太田述正コラム#13924(2023.12.22)
<映画評論100:ヒトラーを欺いた黄色い星>(2024.3.18公開)

1 始めに

 「ナチス政権下のベルリンで終戦まで生き延びた約1500人のユダヤ人の実話を、実際の生還者の証言を交えながら映画化。1943年6月19日、ナチスの宣伝相ゲッベルスは、首都ベルリンからユダヤ人を一掃したと宣言。しかし実際は約7000人のユダヤ人がベルリン各地に潜伏しており、そのうち約1500人<(注1)>が終戦まで生き延びた。運良く収容所行きを免れ、ドイツ人兵士に成りすましてベルリン市内の空室を転々としていたツィオマは、ユダヤ人を救うための身分証偽造を行う。

 (注1)1,700人説が正しいようだ。
https://portlandgermanfilmfestival.com/the-invisibles-die-unsichtbaren-wir-wollen-leben-opens-the-german-language-film-festivals-in-portland-and-seattle/
https://en.wikipedia.org/wiki/The_Invisibles_(film) α

 戦争未亡人を装って映画館に出かけたルートは、ドイツ国防軍の将校にメイドとして雇われる。16歳の少年オイゲンは、ヒトラー青少年団の制服を着て身元を偽りながら、反ナチスのビラ作りに協力する。

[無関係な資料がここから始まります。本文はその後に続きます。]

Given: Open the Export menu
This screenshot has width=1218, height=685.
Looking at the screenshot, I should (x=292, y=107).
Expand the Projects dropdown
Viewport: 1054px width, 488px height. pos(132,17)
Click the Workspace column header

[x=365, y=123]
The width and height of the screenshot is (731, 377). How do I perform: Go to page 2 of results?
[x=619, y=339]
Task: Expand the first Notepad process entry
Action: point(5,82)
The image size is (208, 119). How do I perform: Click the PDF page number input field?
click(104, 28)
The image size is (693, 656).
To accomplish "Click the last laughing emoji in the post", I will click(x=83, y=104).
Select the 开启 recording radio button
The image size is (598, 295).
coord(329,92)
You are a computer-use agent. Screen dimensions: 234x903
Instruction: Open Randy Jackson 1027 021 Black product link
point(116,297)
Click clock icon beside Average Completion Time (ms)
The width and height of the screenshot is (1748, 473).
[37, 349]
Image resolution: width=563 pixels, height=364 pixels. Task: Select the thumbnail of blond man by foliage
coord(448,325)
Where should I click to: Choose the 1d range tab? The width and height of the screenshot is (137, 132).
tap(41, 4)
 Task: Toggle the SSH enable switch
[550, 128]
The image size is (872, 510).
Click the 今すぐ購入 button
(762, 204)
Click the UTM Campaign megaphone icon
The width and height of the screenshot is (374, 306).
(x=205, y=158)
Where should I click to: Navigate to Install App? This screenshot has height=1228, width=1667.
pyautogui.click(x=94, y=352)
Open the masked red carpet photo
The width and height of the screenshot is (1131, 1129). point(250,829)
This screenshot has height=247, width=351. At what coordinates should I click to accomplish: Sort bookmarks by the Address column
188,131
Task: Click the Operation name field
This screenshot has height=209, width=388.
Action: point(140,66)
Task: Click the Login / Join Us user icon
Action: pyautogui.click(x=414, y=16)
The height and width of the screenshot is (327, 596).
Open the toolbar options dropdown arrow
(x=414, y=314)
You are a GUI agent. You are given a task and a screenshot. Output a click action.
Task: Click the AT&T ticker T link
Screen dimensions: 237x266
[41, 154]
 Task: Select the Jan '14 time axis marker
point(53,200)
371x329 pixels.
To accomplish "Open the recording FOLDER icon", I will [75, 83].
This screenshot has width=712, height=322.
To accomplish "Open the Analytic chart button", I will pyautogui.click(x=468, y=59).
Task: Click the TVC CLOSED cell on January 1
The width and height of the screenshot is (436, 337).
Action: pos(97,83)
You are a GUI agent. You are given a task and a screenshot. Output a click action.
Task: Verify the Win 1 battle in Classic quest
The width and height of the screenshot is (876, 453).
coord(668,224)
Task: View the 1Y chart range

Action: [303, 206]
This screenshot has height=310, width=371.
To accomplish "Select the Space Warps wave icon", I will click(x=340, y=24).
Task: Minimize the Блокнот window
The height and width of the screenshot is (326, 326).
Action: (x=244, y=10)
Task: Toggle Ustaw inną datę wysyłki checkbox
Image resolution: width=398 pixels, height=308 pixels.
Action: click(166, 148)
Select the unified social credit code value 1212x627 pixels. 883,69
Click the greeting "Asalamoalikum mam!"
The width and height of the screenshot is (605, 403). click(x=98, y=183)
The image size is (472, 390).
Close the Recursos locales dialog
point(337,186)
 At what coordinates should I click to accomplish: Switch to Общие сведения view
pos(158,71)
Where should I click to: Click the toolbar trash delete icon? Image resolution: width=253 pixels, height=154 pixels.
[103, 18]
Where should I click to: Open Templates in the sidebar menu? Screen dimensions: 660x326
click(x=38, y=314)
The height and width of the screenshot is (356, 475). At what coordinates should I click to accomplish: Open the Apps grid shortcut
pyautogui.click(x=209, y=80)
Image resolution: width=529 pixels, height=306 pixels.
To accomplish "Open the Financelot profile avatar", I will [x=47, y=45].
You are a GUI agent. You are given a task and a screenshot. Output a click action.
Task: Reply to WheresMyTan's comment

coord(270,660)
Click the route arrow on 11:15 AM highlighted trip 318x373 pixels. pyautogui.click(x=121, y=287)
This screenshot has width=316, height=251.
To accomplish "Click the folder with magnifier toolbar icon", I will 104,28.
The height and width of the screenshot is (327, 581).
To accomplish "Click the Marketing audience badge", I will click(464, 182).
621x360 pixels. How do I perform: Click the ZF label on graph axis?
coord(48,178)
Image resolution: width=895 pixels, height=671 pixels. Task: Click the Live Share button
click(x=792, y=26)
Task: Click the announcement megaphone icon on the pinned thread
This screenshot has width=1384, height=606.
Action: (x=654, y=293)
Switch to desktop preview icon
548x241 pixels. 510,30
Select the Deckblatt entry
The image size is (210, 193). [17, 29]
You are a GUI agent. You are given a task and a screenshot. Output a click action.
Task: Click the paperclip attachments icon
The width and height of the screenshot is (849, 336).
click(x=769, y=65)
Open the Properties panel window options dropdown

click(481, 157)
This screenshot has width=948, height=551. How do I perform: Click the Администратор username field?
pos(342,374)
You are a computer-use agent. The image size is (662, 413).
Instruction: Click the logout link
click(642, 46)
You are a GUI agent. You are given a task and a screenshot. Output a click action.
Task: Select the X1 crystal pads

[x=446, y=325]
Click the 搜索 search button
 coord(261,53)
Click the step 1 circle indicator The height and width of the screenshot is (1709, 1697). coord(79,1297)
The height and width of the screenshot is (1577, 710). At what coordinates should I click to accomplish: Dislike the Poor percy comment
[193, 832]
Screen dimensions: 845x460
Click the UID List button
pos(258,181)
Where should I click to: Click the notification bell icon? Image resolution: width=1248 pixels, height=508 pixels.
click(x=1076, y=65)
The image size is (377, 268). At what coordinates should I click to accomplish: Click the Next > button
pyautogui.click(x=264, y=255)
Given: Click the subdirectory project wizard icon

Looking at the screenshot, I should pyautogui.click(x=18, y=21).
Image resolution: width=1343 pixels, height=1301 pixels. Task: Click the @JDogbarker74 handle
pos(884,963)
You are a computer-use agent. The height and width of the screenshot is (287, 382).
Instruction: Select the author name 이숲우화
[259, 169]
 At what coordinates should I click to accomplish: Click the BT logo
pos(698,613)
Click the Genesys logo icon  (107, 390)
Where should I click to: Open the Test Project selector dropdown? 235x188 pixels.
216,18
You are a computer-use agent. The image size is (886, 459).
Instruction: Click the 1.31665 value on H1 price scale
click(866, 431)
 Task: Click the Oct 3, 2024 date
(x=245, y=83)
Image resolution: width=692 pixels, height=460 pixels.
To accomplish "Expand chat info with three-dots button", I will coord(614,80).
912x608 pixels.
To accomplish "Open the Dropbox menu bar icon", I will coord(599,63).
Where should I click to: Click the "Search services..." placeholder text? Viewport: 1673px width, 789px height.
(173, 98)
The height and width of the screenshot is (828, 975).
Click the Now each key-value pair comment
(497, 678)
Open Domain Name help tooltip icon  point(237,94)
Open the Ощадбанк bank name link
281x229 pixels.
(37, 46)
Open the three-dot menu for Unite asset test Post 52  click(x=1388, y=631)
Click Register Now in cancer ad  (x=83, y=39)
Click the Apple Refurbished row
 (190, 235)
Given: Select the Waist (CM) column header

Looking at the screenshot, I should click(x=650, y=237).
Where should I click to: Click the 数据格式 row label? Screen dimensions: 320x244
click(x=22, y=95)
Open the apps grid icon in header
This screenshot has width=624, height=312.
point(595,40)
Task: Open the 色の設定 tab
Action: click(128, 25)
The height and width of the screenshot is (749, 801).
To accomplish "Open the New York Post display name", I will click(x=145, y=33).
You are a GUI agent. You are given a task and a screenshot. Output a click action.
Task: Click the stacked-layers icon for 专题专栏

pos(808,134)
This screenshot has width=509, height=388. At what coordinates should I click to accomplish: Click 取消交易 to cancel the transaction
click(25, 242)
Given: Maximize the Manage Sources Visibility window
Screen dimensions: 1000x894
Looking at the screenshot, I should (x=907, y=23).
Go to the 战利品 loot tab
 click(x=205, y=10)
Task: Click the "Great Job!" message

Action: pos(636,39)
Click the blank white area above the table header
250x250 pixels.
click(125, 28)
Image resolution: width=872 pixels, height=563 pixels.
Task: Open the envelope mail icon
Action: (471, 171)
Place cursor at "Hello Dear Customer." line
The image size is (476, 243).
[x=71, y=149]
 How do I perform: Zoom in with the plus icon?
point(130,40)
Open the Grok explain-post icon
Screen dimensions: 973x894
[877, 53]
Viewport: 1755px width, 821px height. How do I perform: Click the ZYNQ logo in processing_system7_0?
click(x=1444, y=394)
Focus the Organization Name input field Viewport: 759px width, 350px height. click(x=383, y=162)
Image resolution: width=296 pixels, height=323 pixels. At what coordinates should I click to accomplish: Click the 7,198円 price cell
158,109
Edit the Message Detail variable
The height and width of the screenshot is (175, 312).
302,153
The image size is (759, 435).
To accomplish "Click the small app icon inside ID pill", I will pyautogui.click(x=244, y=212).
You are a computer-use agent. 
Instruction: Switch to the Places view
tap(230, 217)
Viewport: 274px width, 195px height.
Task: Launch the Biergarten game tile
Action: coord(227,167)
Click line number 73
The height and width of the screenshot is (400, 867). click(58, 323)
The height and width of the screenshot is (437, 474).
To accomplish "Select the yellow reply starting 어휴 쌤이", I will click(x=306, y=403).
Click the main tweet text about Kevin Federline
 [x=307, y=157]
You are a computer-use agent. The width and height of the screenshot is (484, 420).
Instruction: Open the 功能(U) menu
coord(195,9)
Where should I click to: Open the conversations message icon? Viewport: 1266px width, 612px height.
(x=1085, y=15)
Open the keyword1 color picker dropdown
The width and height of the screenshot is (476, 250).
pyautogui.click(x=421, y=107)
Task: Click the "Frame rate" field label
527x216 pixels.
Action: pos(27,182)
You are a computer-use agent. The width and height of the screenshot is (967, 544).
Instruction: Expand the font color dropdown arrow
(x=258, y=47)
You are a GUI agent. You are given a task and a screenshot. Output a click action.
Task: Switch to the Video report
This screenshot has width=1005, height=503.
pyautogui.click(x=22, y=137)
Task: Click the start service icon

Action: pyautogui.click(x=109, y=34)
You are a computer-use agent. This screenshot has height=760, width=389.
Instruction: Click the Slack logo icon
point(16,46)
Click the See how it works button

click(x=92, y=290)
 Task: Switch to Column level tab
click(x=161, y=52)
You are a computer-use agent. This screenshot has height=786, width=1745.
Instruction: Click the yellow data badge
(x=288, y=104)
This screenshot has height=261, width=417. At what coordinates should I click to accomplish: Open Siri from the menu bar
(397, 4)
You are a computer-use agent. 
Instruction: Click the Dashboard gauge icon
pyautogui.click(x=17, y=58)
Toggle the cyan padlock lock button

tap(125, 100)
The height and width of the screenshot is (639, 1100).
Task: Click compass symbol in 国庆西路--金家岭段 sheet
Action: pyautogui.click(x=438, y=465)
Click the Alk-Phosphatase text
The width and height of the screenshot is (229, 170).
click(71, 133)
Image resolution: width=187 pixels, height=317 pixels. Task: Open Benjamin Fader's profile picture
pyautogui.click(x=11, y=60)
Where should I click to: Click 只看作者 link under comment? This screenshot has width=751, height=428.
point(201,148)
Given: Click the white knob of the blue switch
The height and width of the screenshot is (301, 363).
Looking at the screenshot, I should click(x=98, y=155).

極限状態の中で彼らがどのようにして住居や食料を確保し、ゲシュタポや密告者の監視の目をすり抜けたのか、歴史の知られざる真実を描き出す。
 2017年製作<。>・・・原題:Die Unsichtbaren<(The Invisibles)>・・・監督<は>クラウス・レーフレ<(Claus Räfle)(注2)>」
https://eiga.com/movie/88514/

 (注2)生い立ち、学歴等は分からなかった。

2 本題

 4人の主人公の本人の証言動画は2009年に撮られた(α)ものですが、そのうちの一人の高齢男性が、「ユダヤ人を嫌うことと数百万人殺すこととは全く異なることだ」的なことを語っていますが、’Numerous massacres of Jews occurred throughout Europe during the Christian Crusades. Inspired by the preaching of a First Crusade, crusader mobs in France and Germany perpetrated the Rhineland massacres of 1096,’
https://en.wikipedia.org/wiki/Ashkenazi_Jews
という次第であり、欧州におけるユダヤ人虐殺にはナチス当時までに既に850年の歴史があり、そんなことを語るユダヤ人が21世紀にもなってまだいたことの方が私には驚きでした。
 というのも、ユダヤ人虐殺の原因は極めて単純なのであって、’ Jews lived almost exclusively in shtetls, maintained a strong system of education for males, heeded rabbinic leadership, and had a very different lifestyle to that of their neighbours’(上掲)で、しかも、彼らが金持ちだった(典拠省略)からであり、その結果、’ all of these tendencies increased with every outbreak of antisemitism.’(上掲)ということにあいなったわけですが、これは、鶏が先か卵が先か、という話ではなく、近現代までは、ユダヤ人=ユダヤ教徒、であって、論理必然的に、アシュケナージの場合で言えば、周囲のキリスト教徒たる住民達とは全く違った文化を墨守していたところの、「豊かな」ユダヤ人側が先に原因を作ったのです。
 例えば、この映画の中で、ベルリンに侵攻したユダヤ人たるソ連兵が、たまたまユダヤ人の青年達を見つけ、彼らがドイツ人だと思って銃口を突き付けた時、自分達はユダヤ人だと主張した彼らに対し、敬虔ではないユダヤ人でも必ず暗唱できる律法(創世記・出エジプト記・レビ記・民数記・申命記)
https://jp.quora.com/%E5%85%A8%E3%81%A6%E3%81%AE%E3%83%A6%E3%83%80%E3%83%A4%E4%BA%BA%E3%81%AF-%E8%81%96%E6%9B%B8%E3%82%92%E6%9A%97%E8%A8%98%E3%81%97%E3%81%A6%E3%81%84%E3%82%8B%E3%81%AE%E3%81%A7%E3%81%97%E3%82%87%E3%81%86%E3%81%8B
の特定の箇所の一斉暗唱を命じ、それにこの青年達がほぼよどみなく応じる場面が出てきます。
 そんなこと、相手がユダヤ人以外で何人かを確かめる必要が生じた場合に考えられますか?
 国歌を斉唱させることはありえても、特定の宗教の聖典の一節を暗唱させるなんてことはありえないでしょう。
 こんな人々は、自ら迫害の種をまき散らしながら生きているようなものなのです。